Today the Treasury will publish its plan to rigorously review,
repeal and replace hundreds of pages of EU regulation ranging
from disclosure for financial products to prudential rules for
banks, creating a tailor-made UK regulatory framework based on
international best practice that balances burden on business with
protection for the consumer.
Rules that hold back growth will be reviewed, with overbearing EU
rules which put companies off listing in the UK being overhauled,
among dozens of regulations within scope of the Financial
Services and Markets Bill.
The Government will also announce changes to ringfencing rules
which currently require major banks to separate their retail and
investment arms, and retail banks have to comply even if they
don’t have an investment arm, a time consuming regulatory
exercise.
Reforms will cut red tape and boost banking competition in
response to the Skeoch review by freeing retail focused banks
from ringfencing rules while maintaining protections for
consumers. The UK’s world leading regulatory regime has evolved
over the past decade and will continue to protect consumers and
safeguard financial stability.
Chancellor of the Exchequer, said:
“This country’s financial services sector is the powerhouse of
the British economy, driving innovation, growth and prosperity
across the country.
“Leaving the EU gives us a golden opportunity to reshape our
regulatory regime and unleash the full potential of our
formidable financial services sector.
“Today we are delivering an agile, proportionate and home-grown
regulatory regime which will unlock investment across our economy
to deliver jobs and opportunity for the British people.”
This builds on the reforms to Solvency II announced in the Autumn
Statement which will unlock over £100 billion for productive
investment from UK insurers over the next decade, such as clean
energy infrastructure.
The Chancellor is also expected to issue new mandates to the
Financial Conduct Authority and the Prudential Regulation
Authority setting out how they will help deliver growth and
promote the international competitiveness of the UK.
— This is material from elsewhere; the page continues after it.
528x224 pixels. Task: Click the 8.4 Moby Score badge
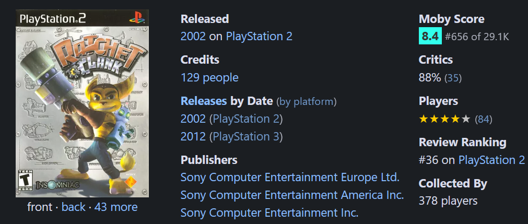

The financial services sector is vital for Britain’s economic
strength, contributing £216 billion a year to the UK economy.
This includes £76 billion in tax, enough to fund the entire
police force and state school system, while employing over 2.3
million people - with 1.4 million outside London and 163,000
people in Scotland.
While in Edinburgh today, the Chancellor will meet with top
financial services CEOs to discuss these reforms and how the
sector can further drive investment and growth in the UK.
As confirmed in the Autumn Statement, the government will look to
announce changes to EU regulations in four other growth
industries by the end of next year, including digital technology,
life sciences, green industries and advanced manufacturing.
Notes to editors
Further information:
- Edinburgh has a long history as a financial services hub,
since the founding of the Bank of Scotland in 1695. Today it is
the second largest financial centre in the UK, employing 53,465
people.
- Financial services is the biggest sectoral contributor to
Scotland’s economy, contributing £13 billion.
- There are more than 2,000 financial services businesses in
Scotland, supported by 3,650 professional services firms.
- Financial services and related professional services in
Scotland employ over 163,000 people.